A decline in plasma concentration of insulin-like growth factor-1 (IGF-1) has been hypothesized to contribute to a decrease in tissue protein synthesis and function in aging animals and man. In this study, the effects of aging and long-term caloric restriction on growth hormone receptor signal transduction were assessed in hepatic tissue to determine whether alterations in tissue responsiveness to growth hormone contribute to the decline in IGF-1 gene expression. Liver slices from female C57/BL mice (10, 17, and 31 months) were prepared in media and stimulated with growth hormone (2 nM). An increase in growth hormone receptor binding was observed in 31-month ad libitum-fed animals (p < .01) compared to 10- or 17-month-old animals), and this effect was partially attenuated by moderate caloric restriction. However, growth hormone (2 nM)-induced IGF-1 gene expression was significantly lower in old ad libitum-fed animals (p < .05 compared to 10-month-old ad libitum and 31-month-old caloric-restricted animals). Further analysis revealed that growth hormone receptor and JAK2 kinase phosphorylation as well as mitogen-activated protein (MAP) kinase activity were significantly lower in old animals compared to the adult or middle-age groups (p < .05).
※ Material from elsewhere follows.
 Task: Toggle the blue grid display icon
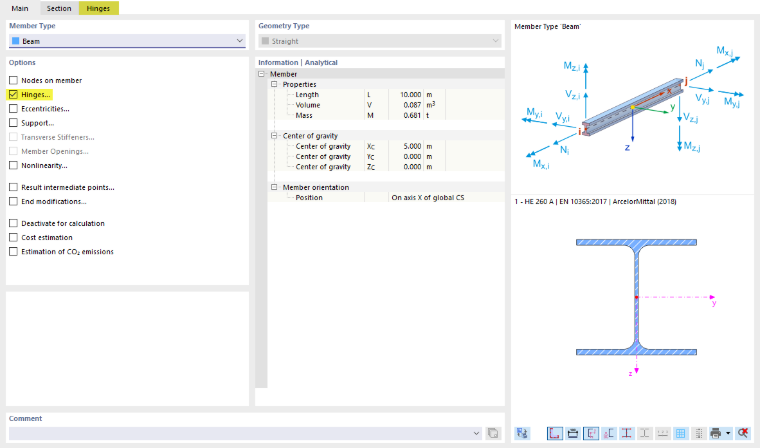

Old caloric-restricted animals demonstrated a significant increase in growth hormone receptor and JAK2 kinase phosphorylation and MAP kinase activity in response to growth hormone. The results demonstrate that growth hormone increases growth hormone receptor and JAK2 kinase phosphorylation as well as MAP kinase activity in liver. These responses decrease with age and are attenuated by moderate, long-term caloric restriction.